2 合流
森に響く絶叫。しかし、相手は気にせず素早く剣を引き抜くと、間髪を入れずに大きく剣を振り上げ……振り下ろす!
怪物の肩から脇腹にかけて深々と刻み込まれる傷。
そして傷口から血ではなく、黒い霧のようなものが勢いよく吹き出す。
しかし、攻撃はそれに留まらない。
男は黒い霧をかわすように一旦は後ろに飛び退くも、即座に踏み込んで素早く手首を返し、今度は腹部目掛けて横薙ぎの一撃、そして再度後ろに飛びのき、間合いを取りつつ剣を構える。

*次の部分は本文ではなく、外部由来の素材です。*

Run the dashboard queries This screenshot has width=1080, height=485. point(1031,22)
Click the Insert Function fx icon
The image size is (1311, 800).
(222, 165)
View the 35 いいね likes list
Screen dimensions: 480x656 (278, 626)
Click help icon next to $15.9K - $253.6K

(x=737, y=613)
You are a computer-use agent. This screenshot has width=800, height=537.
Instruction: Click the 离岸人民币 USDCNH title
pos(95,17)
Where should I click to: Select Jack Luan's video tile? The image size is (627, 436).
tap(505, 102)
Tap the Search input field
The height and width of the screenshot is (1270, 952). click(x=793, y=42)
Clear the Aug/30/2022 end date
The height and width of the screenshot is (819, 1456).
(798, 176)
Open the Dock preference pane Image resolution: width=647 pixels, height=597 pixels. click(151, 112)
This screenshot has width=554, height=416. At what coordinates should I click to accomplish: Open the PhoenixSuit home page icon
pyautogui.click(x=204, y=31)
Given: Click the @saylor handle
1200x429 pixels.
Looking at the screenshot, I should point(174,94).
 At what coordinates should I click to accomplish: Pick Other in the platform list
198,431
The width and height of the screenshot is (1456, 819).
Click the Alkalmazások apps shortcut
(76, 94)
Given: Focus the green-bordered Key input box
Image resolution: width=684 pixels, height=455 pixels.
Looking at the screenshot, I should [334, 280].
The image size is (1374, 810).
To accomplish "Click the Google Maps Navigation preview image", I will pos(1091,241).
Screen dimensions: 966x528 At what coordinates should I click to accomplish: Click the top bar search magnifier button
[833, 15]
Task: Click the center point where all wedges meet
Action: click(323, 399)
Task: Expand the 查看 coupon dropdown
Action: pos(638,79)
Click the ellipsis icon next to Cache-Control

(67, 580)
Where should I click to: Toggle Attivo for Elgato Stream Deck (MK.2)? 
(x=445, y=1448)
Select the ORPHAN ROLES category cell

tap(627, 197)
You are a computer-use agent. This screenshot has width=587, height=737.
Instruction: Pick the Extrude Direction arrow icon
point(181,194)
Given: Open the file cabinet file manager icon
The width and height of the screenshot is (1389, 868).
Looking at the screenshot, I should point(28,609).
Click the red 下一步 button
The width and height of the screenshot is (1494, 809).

だが、切り刻まれた怪物はもはや反撃する力は無かった。傷口から黒い霧のようなものを吹き出し、苦しみ悶えながらその場に崩れ落ちる。
「助かりました、アクレイ」
白装束の人物がそう言うと相手、アクレイは首を振る。
「済まない、ビアトロ。深追いしすぎた」
二人はそう言い合いながら歩み寄ろうとしたが何かに気づき、同時に同じ方向を向く。
そこには今倒したのと似た背格好の別の怪物。
「剣を」
「ええ」
二人は短くそう言いあって動きだそうとするが、その時、足元の草が突然波打ち、二人の足にまとわりついてくる。
「これは」
「魔法?いや、精霊術か!」
突然のことにとまどうアクレイ、それに対し、ビアトロは即座にそう断言すると辺りを見渡す。
森の木々の合間に隠れてこちらを伺う別の怪物の姿を。
人の姿をした腐った木の人形が目鼻口のない顔をこちらに向けている。
「やはり。ならば」
ビアトロは懐から何かを取り出す。
それは蒼く輝く宝石がはめ込まれた、銀色に輝く竪琴。
彼の指が竪琴の弦の間を走ると、陽光を反射したか宝石がきらりと光り、やがて軽快かつ情熱的な旋律が紡がれはじめる。
森の中に響き渡る竪琴の音色。
しかし、その間も怪物は地を踏み鳴らし、二人に向かって近づいて来る。
アクレイは足を取られ、動く事もままならぬが、それでも構えを取る。
迫る怪物、足に絡み続ける草。
怪物が迫り、棍棒で殴りかかるまで後数歩、となったところで締め付けが緩む。